Monday Morning Links
* The line on Obama’s jobs plan from establishment bloggers is that Obama’s new mode is “no compromise.” We’ll see. At the very least we could get another wonderful debt ceiling clash out of all this, allowing my beloved debt ceiling alignment chart another chance to go truly viral.
* Two David Graeber interviews at Louisville’s Radical Lending Library and Democracy Now! (at ~23 minutes).
* The questions we don’t ask: Science Lags as Health Problems Emerge Near Gas Fields. Thanks for the link, Fiona…

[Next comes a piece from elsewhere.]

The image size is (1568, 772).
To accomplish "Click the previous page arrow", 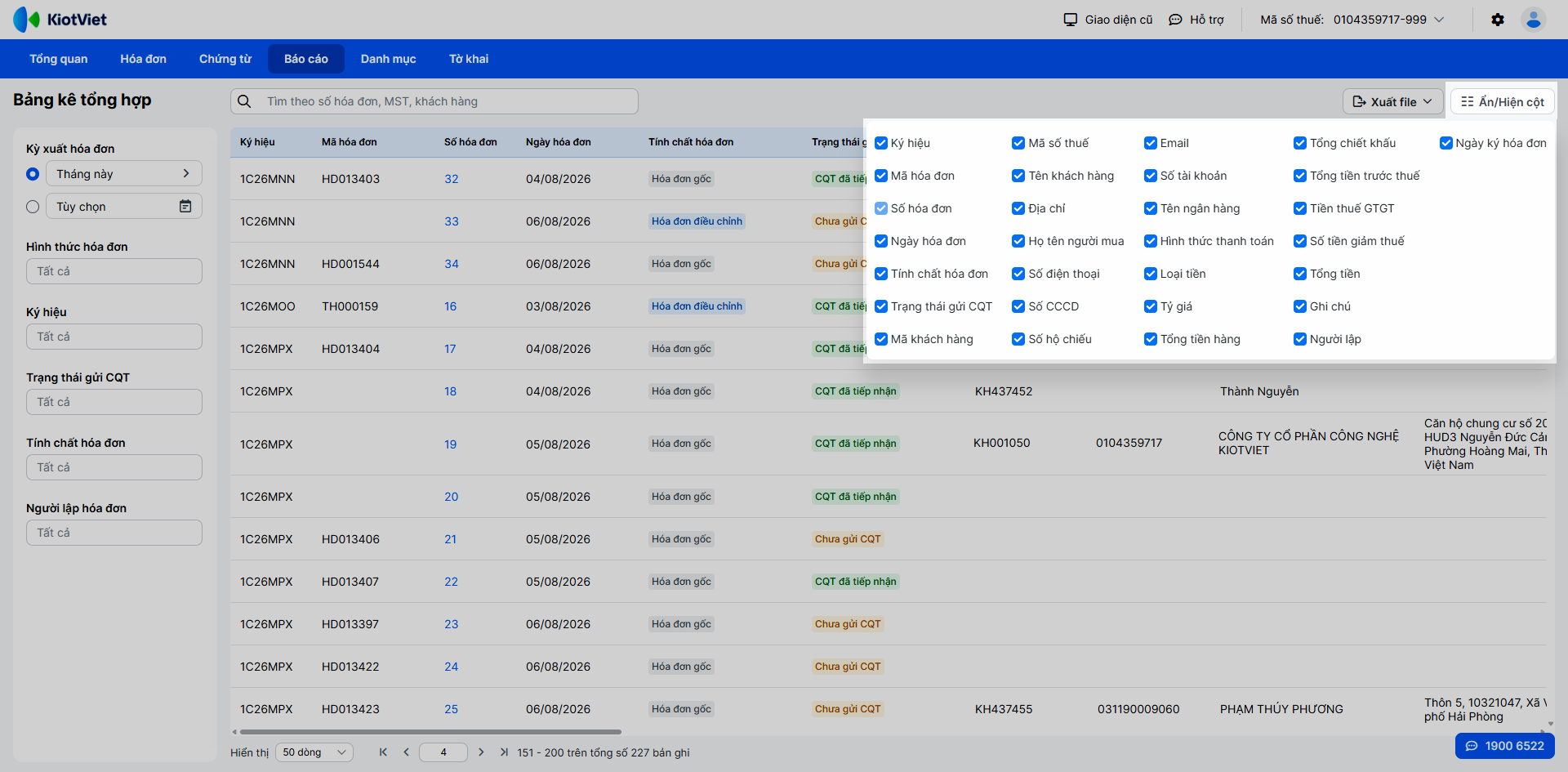I will point(406,752).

* And the questions we do: A class-action lawsuit was filed Thursday against a prominent Baltimore medical institute, accusing it of knowingly exposing black children as young as a year old to lead poisoning in the 1990s as part of a study exploring the hazards of lead paint. (via)

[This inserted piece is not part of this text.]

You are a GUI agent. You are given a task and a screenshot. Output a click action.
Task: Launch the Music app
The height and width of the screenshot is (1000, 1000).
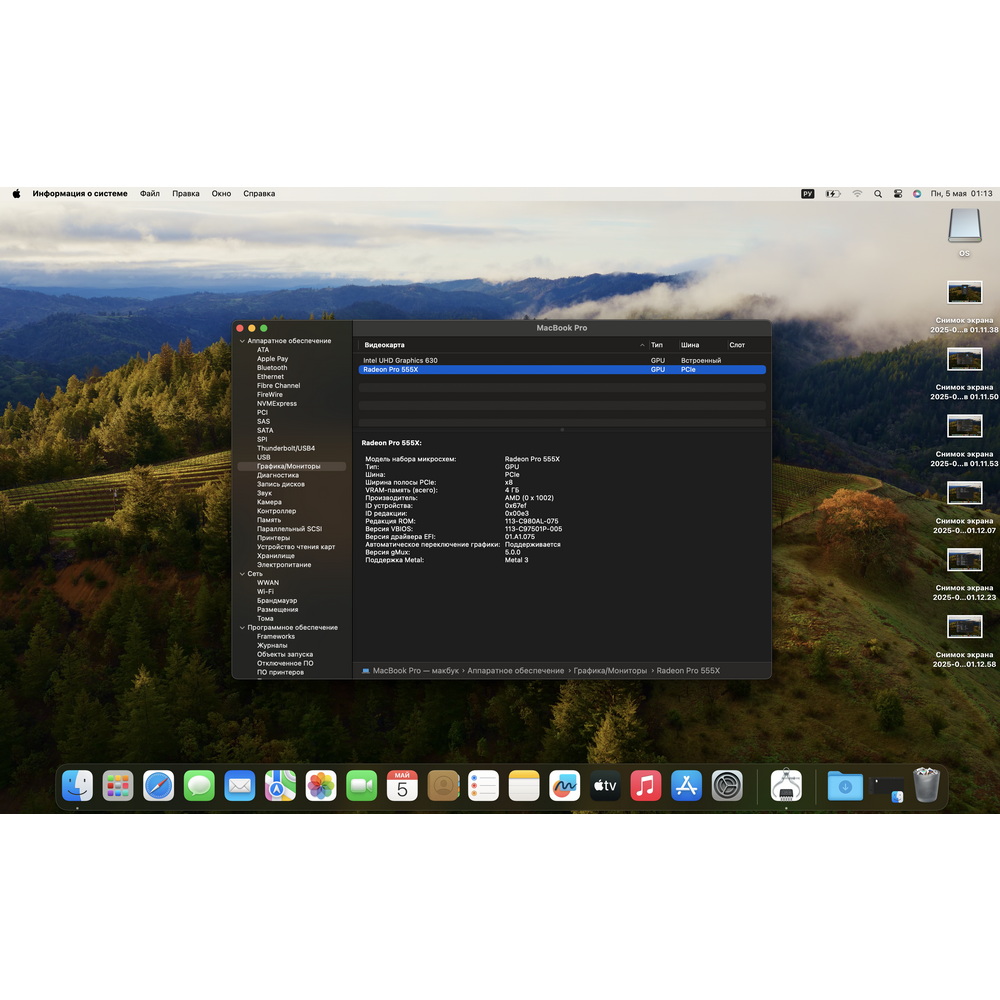pos(645,786)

* And Netflix utterly determined to destroy itself. Unbelievable.
Recession Forever
As long as there’s spare oil-production capacity, increasing demand caused by economic growth produces only a steady, manageable increase in oil prices. But oil production is now close to its maximum and can’t be easily or quickly expanded. When the global economy grows enough that demand starts to bump up against this ceiling, oil prices don’t rise slowly and steadily; rather, they spike suddenly, causing a recession, which in turn reduces oil demand and drives down prices. When the economy recovers, the cycle starts all over. Because of this dynamic, the production ceiling for oil produces a corresponding ceiling for world economic growth.
Hydrofracked
This week’s episode of This American Life is a fascinating case study in regulatory and institutional capture, organized around the politics of natural gas mining in Pennsylvania. Both Penn State and the University of Pittsburgh come out looking hopelessly compromised by corporate influence, with state and local government not far behind. Give it a listen.
There Is No Ecology on the Moon
Against Sarah Laskow, I feel pretty okay with the idea of strip-mining the Moon for helium-3.
Friday Links
* Terrible news: Almost no new jobs this month, bringing unemployment to 9.2%. Benen: Wake up, Washington, jobs landscape is deteriorating. Drum: We are ruled by charlatans and cowards. Our economy is in the tank, we know what to do about it, and we’re just not going to do it. The charlatans prefer instead to stand by and let people suffer because that’s politically useful, while the cowards let them get away with it because it’s politically risky to fight back.
* One important factor in the jobs disaster: CHART: Over 500,000 Government Jobs Lost Since Obama’s Inauguration.
* TSA agent caught stuffing traveler’s iPod down his pants. Apparently this guy stole $50,000 worth of consumer electronics before he was finally caught.
* Some good news at least: Governor Perdue has vetoed offshore drilling and executive-orders offshore wind instead.
* The last space shuttle has launched. China, your move.
* And your flowchart of the day: What Would Don Draper Do?